What you have to do » Exactly the lines below from the one with "Task: Toggle the Aktueller Wert switch" up to and including the one with "Click the Beschreibung" make up the answer, with nothing else added.

'''

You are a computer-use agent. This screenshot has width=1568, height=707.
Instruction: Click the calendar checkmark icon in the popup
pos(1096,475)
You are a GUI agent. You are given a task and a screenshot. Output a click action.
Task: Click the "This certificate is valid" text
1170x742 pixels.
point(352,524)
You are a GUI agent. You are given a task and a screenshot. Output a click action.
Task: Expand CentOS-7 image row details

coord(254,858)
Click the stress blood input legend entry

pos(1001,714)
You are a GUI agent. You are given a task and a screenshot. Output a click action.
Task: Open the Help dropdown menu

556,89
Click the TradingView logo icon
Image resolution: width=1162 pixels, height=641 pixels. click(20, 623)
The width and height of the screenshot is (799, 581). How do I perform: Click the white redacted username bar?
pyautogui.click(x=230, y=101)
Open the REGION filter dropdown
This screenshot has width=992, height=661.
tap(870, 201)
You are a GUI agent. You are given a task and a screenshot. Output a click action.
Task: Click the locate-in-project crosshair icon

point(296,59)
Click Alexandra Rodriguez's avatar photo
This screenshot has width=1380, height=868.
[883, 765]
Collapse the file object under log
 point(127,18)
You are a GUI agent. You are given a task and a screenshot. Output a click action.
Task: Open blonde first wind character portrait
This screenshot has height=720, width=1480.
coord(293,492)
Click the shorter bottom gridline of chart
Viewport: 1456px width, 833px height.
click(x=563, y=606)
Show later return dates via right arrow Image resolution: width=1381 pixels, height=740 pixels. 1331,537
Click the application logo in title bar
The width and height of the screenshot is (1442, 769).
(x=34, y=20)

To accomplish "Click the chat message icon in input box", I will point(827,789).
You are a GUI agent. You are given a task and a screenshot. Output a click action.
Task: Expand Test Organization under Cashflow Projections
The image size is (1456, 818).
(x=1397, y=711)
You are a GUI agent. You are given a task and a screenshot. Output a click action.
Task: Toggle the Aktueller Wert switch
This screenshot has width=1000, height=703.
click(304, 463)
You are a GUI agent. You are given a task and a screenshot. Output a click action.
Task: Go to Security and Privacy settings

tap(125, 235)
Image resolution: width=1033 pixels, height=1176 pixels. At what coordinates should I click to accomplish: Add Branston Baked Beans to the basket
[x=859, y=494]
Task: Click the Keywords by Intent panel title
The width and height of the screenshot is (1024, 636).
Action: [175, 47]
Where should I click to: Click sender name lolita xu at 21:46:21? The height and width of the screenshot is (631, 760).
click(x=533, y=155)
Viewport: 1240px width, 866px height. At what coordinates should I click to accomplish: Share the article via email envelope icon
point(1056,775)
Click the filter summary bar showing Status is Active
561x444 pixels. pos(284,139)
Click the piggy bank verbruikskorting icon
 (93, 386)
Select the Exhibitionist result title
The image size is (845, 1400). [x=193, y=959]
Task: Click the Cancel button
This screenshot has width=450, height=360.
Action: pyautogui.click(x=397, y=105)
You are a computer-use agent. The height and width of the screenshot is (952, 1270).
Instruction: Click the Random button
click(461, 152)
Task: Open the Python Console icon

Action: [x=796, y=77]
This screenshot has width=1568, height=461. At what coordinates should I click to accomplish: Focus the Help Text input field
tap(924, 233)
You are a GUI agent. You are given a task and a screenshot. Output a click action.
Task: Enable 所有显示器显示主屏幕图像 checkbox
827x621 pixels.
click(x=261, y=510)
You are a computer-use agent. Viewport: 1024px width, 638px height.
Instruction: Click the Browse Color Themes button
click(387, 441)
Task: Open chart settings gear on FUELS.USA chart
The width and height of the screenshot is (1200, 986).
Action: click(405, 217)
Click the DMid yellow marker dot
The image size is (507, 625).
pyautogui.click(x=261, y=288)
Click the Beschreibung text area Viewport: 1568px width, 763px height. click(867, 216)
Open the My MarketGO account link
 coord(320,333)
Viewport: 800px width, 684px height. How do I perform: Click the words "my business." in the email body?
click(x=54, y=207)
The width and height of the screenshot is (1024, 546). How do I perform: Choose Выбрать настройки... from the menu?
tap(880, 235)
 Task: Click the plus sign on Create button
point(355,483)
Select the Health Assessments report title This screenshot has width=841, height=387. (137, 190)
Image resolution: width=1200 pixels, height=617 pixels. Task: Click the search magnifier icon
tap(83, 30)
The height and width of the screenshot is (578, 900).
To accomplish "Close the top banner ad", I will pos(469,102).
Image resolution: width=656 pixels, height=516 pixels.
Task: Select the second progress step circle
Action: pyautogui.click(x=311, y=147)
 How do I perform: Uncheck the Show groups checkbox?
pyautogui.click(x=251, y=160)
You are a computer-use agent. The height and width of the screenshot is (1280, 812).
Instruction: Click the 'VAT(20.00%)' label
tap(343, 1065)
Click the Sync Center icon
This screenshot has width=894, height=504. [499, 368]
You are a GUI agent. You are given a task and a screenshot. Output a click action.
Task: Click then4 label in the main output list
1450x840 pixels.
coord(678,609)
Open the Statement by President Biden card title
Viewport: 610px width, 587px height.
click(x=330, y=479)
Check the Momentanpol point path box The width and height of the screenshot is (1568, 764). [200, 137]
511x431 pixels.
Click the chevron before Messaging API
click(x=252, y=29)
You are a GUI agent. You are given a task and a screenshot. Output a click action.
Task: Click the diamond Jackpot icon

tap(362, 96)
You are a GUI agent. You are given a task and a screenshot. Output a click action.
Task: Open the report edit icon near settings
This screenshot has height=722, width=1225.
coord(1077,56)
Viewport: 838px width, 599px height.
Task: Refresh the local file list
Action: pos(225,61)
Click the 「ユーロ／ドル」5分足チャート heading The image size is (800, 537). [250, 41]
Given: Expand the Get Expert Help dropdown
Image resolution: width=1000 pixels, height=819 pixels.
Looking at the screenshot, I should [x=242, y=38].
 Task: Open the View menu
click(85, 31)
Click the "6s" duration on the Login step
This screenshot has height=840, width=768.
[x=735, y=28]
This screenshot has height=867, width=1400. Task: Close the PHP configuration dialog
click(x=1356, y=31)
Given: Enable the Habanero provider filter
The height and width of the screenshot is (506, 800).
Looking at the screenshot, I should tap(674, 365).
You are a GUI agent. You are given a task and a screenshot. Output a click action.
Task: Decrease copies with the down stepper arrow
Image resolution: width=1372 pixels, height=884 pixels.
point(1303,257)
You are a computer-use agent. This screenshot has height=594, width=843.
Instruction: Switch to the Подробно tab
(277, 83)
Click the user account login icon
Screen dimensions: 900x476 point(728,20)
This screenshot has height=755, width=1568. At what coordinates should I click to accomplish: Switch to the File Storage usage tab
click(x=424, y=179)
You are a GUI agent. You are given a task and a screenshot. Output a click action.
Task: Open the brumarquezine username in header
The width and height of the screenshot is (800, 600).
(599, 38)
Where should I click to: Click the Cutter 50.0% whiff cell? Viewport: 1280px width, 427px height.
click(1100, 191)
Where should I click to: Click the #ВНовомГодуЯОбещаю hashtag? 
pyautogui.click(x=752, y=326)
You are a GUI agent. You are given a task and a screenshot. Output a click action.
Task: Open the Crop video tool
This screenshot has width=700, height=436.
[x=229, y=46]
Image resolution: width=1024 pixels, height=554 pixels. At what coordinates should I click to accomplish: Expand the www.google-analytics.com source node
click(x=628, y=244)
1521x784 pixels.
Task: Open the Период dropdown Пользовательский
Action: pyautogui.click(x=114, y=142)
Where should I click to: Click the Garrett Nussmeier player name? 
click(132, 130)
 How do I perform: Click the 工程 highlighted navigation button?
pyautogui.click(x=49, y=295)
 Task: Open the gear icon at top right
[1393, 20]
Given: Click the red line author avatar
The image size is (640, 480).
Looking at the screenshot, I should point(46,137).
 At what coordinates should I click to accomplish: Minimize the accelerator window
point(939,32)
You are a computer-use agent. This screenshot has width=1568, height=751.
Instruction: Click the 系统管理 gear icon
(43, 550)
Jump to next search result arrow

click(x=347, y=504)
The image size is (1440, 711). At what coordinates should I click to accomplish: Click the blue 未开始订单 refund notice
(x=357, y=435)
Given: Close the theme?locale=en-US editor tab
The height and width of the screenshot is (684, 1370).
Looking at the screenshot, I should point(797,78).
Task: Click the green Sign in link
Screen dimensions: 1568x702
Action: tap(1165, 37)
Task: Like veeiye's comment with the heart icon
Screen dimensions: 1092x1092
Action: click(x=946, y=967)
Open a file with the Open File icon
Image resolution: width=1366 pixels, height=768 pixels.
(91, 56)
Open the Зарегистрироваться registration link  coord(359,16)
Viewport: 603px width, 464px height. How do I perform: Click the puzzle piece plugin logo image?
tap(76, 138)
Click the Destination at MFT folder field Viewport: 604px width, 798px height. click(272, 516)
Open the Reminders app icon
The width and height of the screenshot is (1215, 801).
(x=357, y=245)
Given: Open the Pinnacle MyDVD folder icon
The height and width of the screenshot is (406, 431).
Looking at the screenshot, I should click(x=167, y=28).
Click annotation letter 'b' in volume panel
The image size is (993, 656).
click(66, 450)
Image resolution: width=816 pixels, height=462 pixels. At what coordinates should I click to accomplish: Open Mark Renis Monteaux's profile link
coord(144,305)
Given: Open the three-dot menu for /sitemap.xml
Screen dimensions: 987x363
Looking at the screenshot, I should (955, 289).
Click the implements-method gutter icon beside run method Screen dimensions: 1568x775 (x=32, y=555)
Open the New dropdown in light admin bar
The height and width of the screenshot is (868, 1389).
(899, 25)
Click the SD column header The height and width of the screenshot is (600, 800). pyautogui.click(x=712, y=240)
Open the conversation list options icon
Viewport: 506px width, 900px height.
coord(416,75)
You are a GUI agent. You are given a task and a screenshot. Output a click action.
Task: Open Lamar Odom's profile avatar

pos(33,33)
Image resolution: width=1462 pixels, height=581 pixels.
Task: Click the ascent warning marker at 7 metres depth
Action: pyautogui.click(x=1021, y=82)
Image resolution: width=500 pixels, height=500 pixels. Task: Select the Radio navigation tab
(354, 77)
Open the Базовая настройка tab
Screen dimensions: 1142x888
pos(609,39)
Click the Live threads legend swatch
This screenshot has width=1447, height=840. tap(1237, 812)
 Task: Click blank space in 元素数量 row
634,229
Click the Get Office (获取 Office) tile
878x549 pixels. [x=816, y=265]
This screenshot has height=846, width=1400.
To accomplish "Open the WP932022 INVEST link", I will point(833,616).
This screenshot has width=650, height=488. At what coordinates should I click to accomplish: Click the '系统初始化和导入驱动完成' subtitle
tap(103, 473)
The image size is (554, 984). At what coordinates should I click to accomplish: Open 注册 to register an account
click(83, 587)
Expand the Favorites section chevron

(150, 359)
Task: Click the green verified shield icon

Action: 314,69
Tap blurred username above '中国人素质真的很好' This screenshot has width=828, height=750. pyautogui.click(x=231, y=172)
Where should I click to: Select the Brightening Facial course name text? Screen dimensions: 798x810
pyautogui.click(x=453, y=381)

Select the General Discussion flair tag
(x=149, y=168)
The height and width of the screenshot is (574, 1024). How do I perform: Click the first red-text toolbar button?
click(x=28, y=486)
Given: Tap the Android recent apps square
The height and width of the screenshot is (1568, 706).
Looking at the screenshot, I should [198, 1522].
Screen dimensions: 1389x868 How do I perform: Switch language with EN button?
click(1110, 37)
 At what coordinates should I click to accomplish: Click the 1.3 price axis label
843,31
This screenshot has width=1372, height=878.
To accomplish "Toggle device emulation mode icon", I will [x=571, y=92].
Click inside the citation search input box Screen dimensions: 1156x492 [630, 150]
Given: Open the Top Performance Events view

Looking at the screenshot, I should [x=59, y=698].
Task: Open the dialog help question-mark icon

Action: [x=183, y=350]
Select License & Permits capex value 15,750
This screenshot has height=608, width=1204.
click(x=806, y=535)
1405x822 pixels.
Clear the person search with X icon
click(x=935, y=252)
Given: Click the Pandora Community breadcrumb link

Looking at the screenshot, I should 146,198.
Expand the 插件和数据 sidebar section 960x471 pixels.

'''

Output for this task »
Task: Toggle the Aktueller Wert switch
This screenshot has width=1000, height=703.
click(304, 463)
You are a GUI agent. You are given a task and a screenshot. Output a click action.
Task: Go to Security and Privacy settings

tap(125, 235)
Image resolution: width=1033 pixels, height=1176 pixels. At what coordinates should I click to accomplish: Add Branston Baked Beans to the basket
[x=859, y=494]
Task: Click the Keywords by Intent panel title
The width and height of the screenshot is (1024, 636).
Action: [175, 47]
Where should I click to: Click sender name lolita xu at 21:46:21? The height and width of the screenshot is (631, 760).
click(x=533, y=155)
Viewport: 1240px width, 866px height. At what coordinates should I click to accomplish: Share the article via email envelope icon
point(1056,775)
Click the filter summary bar showing Status is Active
561x444 pixels. pos(284,139)
Click the piggy bank verbruikskorting icon
 (93, 386)
Select the Exhibitionist result title
The image size is (845, 1400). [x=193, y=959]
Task: Click the Cancel button
This screenshot has width=450, height=360.
Action: pyautogui.click(x=397, y=105)
You are a computer-use agent. The height and width of the screenshot is (952, 1270).
Instruction: Click the Random button
click(461, 152)
Task: Open the Python Console icon

Action: [x=796, y=77]
This screenshot has width=1568, height=461. At what coordinates should I click to accomplish: Focus the Help Text input field
tap(924, 233)
You are a GUI agent. You are given a task and a screenshot. Output a click action.
Task: Enable 所有显示器显示主屏幕图像 checkbox
827x621 pixels.
click(x=261, y=510)
You are a computer-use agent. Viewport: 1024px width, 638px height.
Instruction: Click the Browse Color Themes button
click(387, 441)
Task: Open chart settings gear on FUELS.USA chart
The width and height of the screenshot is (1200, 986).
Action: click(405, 217)
Click the DMid yellow marker dot
The image size is (507, 625).
pyautogui.click(x=261, y=288)
Click the Beschreibung text area Viewport: 1568px width, 763px height. click(867, 216)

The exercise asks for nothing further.